DE PERE — After 35 years, the name of the game remains the same, getting laughs and putting smiles on faces in the audience. As a veteran of more than 30 years in the industry, Comedy City owner Mike Eserkaln knows they've been around for so long because they've adapted to their audience.
"The improv hasn't changed, but the audiences and the way we perform it has. We're far less prop heavy, we used to use funny hats and rely on funny hats for our comedy. Now we rely on ourselves to be funny," said Eserkaln.
He says one of the things that remains the same about working in improv for decades is that it's much more team-oriented than other forms of comedy.
A sentiment that Nick Hendel says is a main reason why he was drawn to Comedy City Theatre in De Dere.
"You really have to rely on your teammates. They're there to support you just as much as you're there to support them. So say a joke's not landing when your teammate could swing in, land something great, and then you're back on your feet," said Hendel.

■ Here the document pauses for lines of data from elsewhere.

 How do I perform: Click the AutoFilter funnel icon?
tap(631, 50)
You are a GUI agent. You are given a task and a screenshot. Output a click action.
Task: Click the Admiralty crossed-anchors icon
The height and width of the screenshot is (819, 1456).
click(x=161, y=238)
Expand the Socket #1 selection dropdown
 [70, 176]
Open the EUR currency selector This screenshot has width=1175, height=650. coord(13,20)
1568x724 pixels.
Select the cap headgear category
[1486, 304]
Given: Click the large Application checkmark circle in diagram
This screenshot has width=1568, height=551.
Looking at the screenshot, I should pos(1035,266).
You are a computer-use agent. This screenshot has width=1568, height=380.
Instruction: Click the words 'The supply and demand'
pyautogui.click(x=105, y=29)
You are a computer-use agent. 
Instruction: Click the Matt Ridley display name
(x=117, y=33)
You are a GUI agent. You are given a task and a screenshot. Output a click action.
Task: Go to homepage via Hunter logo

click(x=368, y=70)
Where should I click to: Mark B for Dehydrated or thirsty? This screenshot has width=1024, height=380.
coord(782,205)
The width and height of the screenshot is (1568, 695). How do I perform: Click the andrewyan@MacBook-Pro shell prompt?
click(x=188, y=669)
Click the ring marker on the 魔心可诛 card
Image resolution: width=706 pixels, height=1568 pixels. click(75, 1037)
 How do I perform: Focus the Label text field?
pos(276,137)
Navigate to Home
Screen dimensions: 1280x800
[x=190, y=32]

Hendel is one of the newer players with Comedy City Theatre and says the last three years have been a steep learning curve.
"At first it was hard when, you know, when you say a joke, no one laughs, but the people that are here all want you to succeed and they really want you to do your best and to do well. So there's a lot of learning moments from those mistakes," said Hendel.
One of Hendel's mentors is creative director Nick Wallander. In his 12th year with the troupe, Wallander says that besides the tight-knit community on and off the stage, one of the most impressive things about the group is how they've adapted including during the pandemic.
"They're dedicated, they're loyal, they're motivated, and they care about entertaining this community as much as anything else," said Wallander.
A quality that Eserkaln says gives him confidence in the troupe for decades to come.
"So the future, I'm not concerned about what will happen, I'm just kind of interested in how we're gonna adjust to it," said Eserkaln.